While speech recognition systems using recurrent and feed-forward neural networks have been around for more than two decades , it is only recently that they have displaced Gaussian mixture models (GMMs) as the state-of-the-art acoustic model. More recently, it has been shown that recurrent neural networks can outperform feed-forward networks on large-scale speech recognition tasks .

Conventional speech systems use cross-entropy training with HMM CD state targets followed by sequence training. CTC models use a “blank” symbol between phonetic labels and propose an alternative loss to conventional cross-entropy training. We recently showed that RNNs for LVCSR trained with CTC can be improved with the sMBR sequence training criterion and approaches state-of-the-art . In this paper we further investigate the use of sMBR-trained CTC models for acoustic speech recognition and show that with appropriate features and the introduction of context dependent phone models they outperform the conventional LSTM RNN models by 8% relative in recognition accuracy. The next section describes the LSTM RNNs and summarizes the CTC method and sequence training. We then describe acoustic frame stacking as well as context dependent phone and whole-word modeling. The following section describes our experiments and presents results which are summarized in the conclusions.
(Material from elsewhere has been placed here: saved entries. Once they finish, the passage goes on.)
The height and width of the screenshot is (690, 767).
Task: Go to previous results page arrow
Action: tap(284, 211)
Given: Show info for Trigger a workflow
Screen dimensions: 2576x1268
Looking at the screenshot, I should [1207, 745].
RNN Acoustic Modeling Techniques

In this work we focus on the LSTM RNN architecture which has shown good performance in our previous research, outperforming deep neural networks.

RNNs model the input sequence either unidirectionally or bidirectionally . Unidirectional RNNs (Figure 1 top) estimate the label posteriors $y_{l}^{t}=p(l_{t}|x_{t},\overrightarrow{h_{t}})$ using only left context of the current input $x_{t}$ by processing the input from left to right and having a hidden state $\overrightarrow{h_{t}}$ in the forward direction. This is desirable for applications requiring low latency between inputs and corresponding outputs. Usually output targets are delayed with respect to features, giving access to a small amount of right/future context, improving classification accuracy without incurring much latency.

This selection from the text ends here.